**RAW DATA**
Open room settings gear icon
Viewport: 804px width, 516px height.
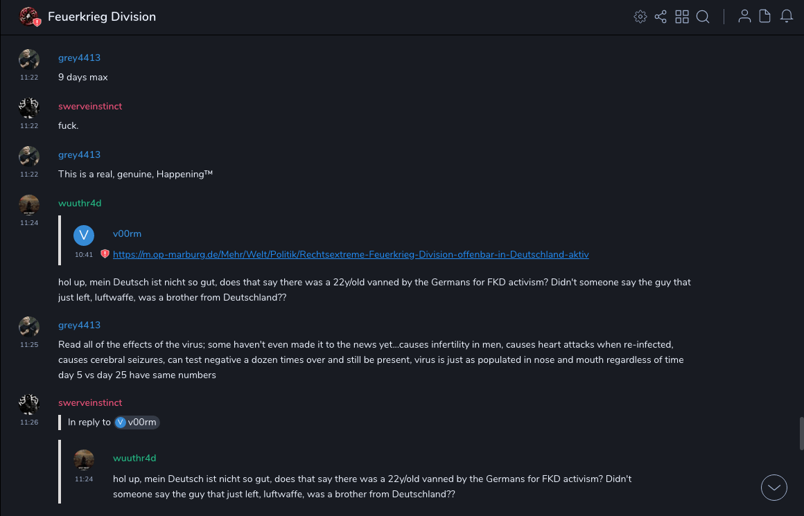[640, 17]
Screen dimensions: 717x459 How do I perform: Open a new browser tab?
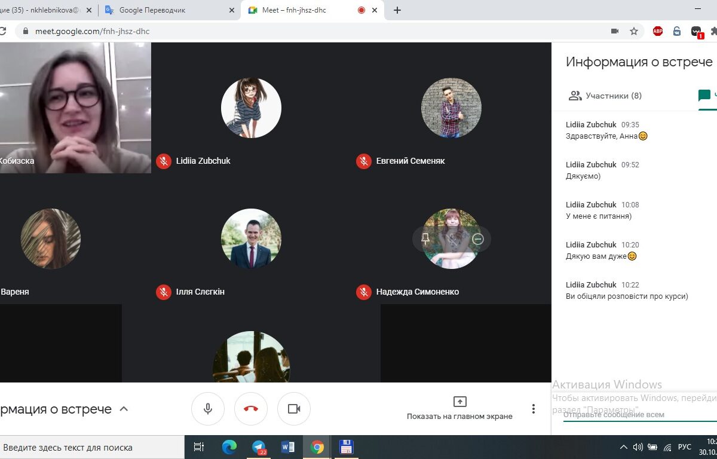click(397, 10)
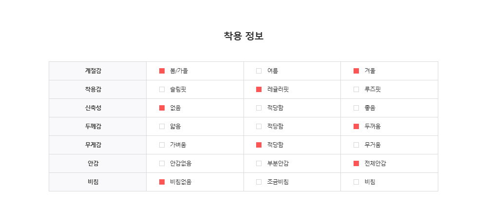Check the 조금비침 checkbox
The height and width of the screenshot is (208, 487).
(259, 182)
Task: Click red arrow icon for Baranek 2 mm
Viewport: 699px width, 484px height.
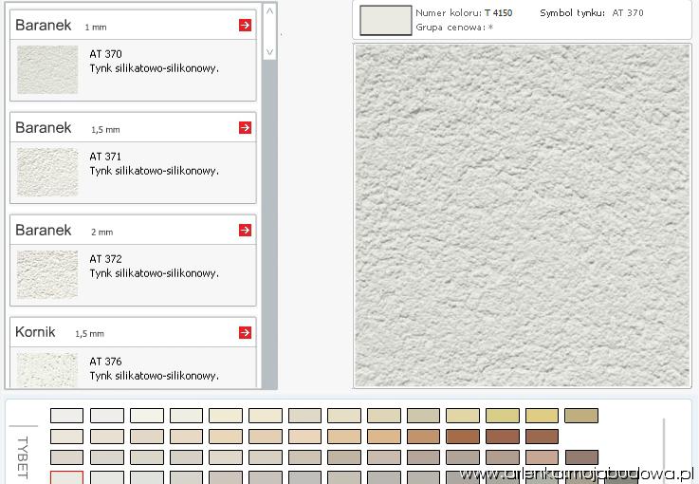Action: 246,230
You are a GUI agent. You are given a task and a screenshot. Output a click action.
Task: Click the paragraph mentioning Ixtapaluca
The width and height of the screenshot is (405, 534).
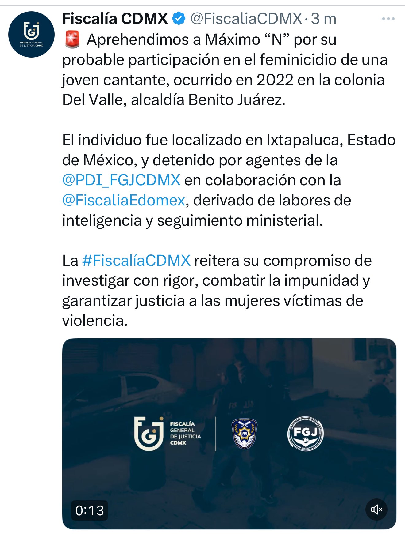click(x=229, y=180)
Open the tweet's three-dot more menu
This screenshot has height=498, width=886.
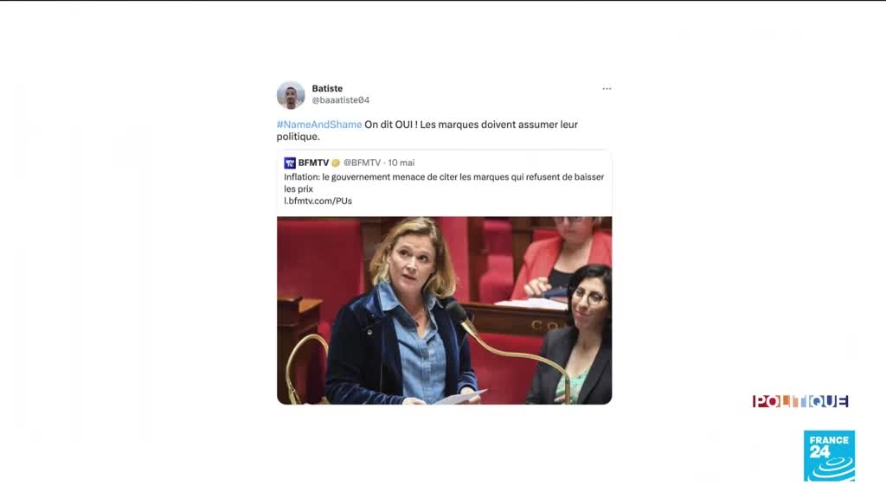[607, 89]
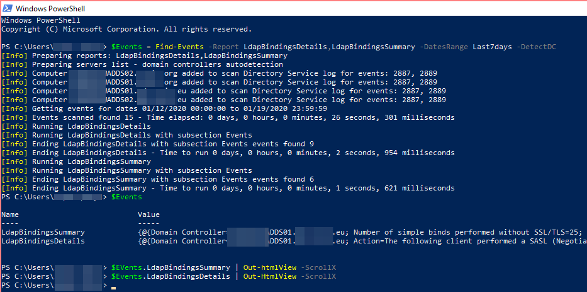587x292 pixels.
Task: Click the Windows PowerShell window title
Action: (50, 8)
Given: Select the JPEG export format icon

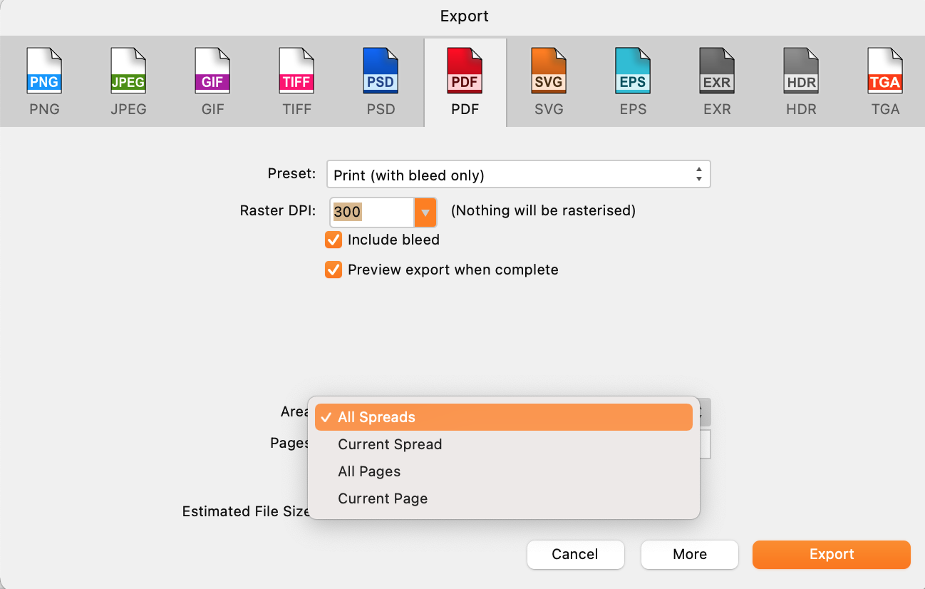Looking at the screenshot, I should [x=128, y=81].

* * *

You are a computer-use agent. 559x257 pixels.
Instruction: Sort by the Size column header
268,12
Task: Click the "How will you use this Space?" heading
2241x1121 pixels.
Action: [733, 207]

**TASK INSTRUCTIONS**
Wherever the word "agent" occurs in a line of the listing, copy that line.

**SOLVED EXERCISE**
You are a GUI agent. You are given a task and a screenshot. Output a click action.
You are a computer-use agent. 559x257 pixels.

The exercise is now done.